Traces are best used for ad-hoc analysis, especially when understanding the relationship between dependent services or operations. They share many similar properties with logs, leading to significant overlap between them. However, traces are generally preferable in highly interconnected systems where the relationship information they capture is likely to be highly valuable.

Pros

Easily understand the relationship between dependent services/operations
Able to do ad-hoc search/analysis easily
Can query over high-cardinality data without issues

Cons

Relatively complex to implement compared to metrics or logs
Costs grow with volume and can become quite expensive in high-request cases
Not suitable for long-term retention/analysis

When should I use logs vs. metrics vs. traces?

When deciding how to instrument your systems and what kinds of telemetry data to rely on, it’s important to consider your overall observability strategy and the types of use cases you want to be able to enable, and then leverage the different data types accordingly. Because they have different strengths and weaknesses, it’s often best to use a mix of metrics, traces, and logs, mapping each telemetry type to its associated benefits, and preferring others to help cover its weaknesses. While the details here can vary significantly and there really isn’t a “wrong” answer, here are some guidelines that can help you determine which might be the right fit for a given use case:

Prefer metrics for frequently referenced KPIs or alert inputs, where performance is important and access patterns are known in advance
Prefer metrics for tracking measurements over longer periods of time, such as months or years
Prefer traces for cases where understanding the relationship between dependent services/operations is of particular value
Prefer logs or traces for cases where ad-hoc/investigative analysis across high cardinality fields is desired
Prefer logs for cases where more free-form information is of interest, such as error messages, stack traces, etc.
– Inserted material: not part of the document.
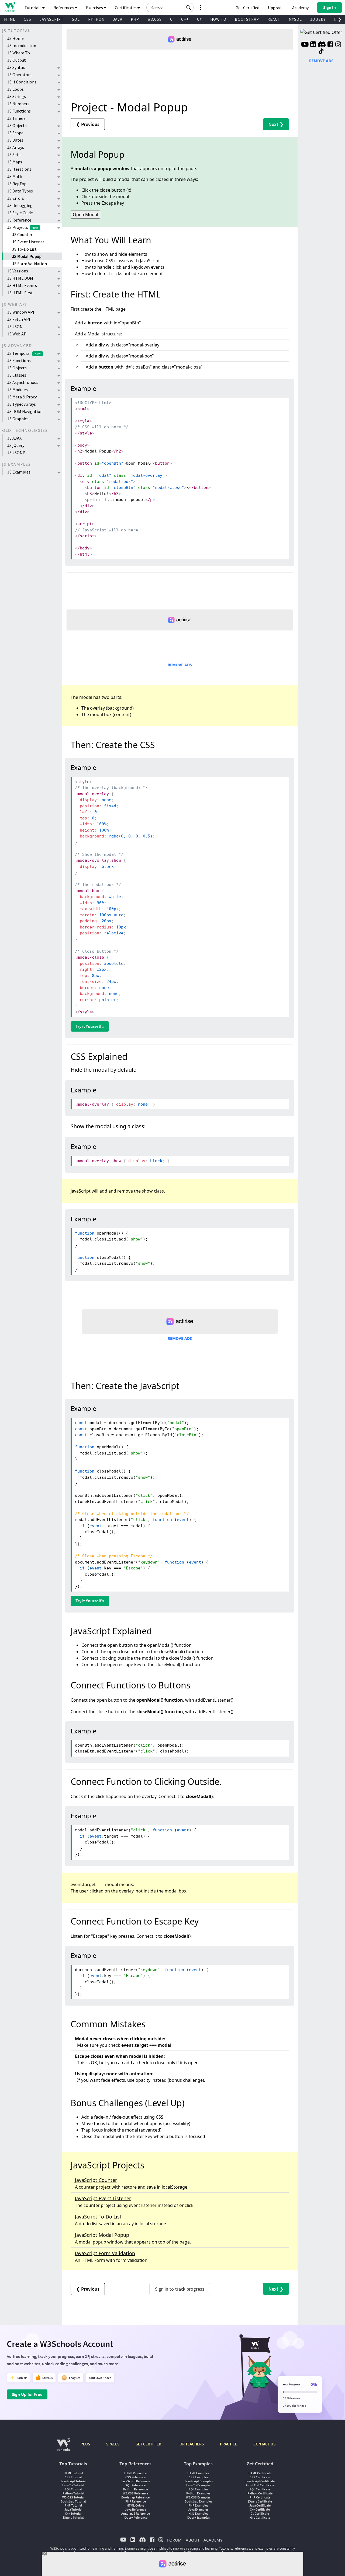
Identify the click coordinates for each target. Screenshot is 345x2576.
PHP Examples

What do these guidelines mean in practice? Let’s look at an example to help illustrate:

When creating a new microservice in a system, you’ll likely want to add instrumentation for a blend of logs, metrics, and traces to gain comprehensive visibility into different aspects of its behavior. Here’s an example of how you might use each of these telemetry types effectively:

Use Logs to capture detailed error messages and stack traces from our service, along with any key internal activity for the service, and any information that may be required for audit/security purposes.
- Logs should be structured and contain high-cardinality attributes that are excluded from metrics.
Use Metrics to measure KPIs such as request rate, error rate, latency distribution, and resource utilization (CPU, memory, disk/network I/O), acting as inputs to service level objectives (SLO) and core alerts, as well as helping with capacity planning.
- Our metrics will primarily be measuring information at the service/endpoint level, and should generally avoid high-cardinality dimensions such as the ID of the user issuing requests that it handles.
Use Traces to understand upstream and downstream dependencies for our service, and help isolate where issues are originating from when we are alerted to a problem with our new service.
- Leveraging sampling to mainly capture traces with errors or latency exceeding our SLOs is optional, but also recommended.
- Traces should contain high-cardinality attributes that are excluded from metrics, like userIDs.

Conclusion

So which is best? As you’ve read, no single type of telemetry is universally the best; each has its own strengths and weaknesses. Be wary of anyone telling you a specific telemetry type is superior. Different telemetry types can often achieve similar outcomes for the same use case, but there are always trade-offs involved. Like the saw analogy at the beginning, each type excels in certain scenarios while being less effective in others, requiring a balanced approach to leverage their specific advantages.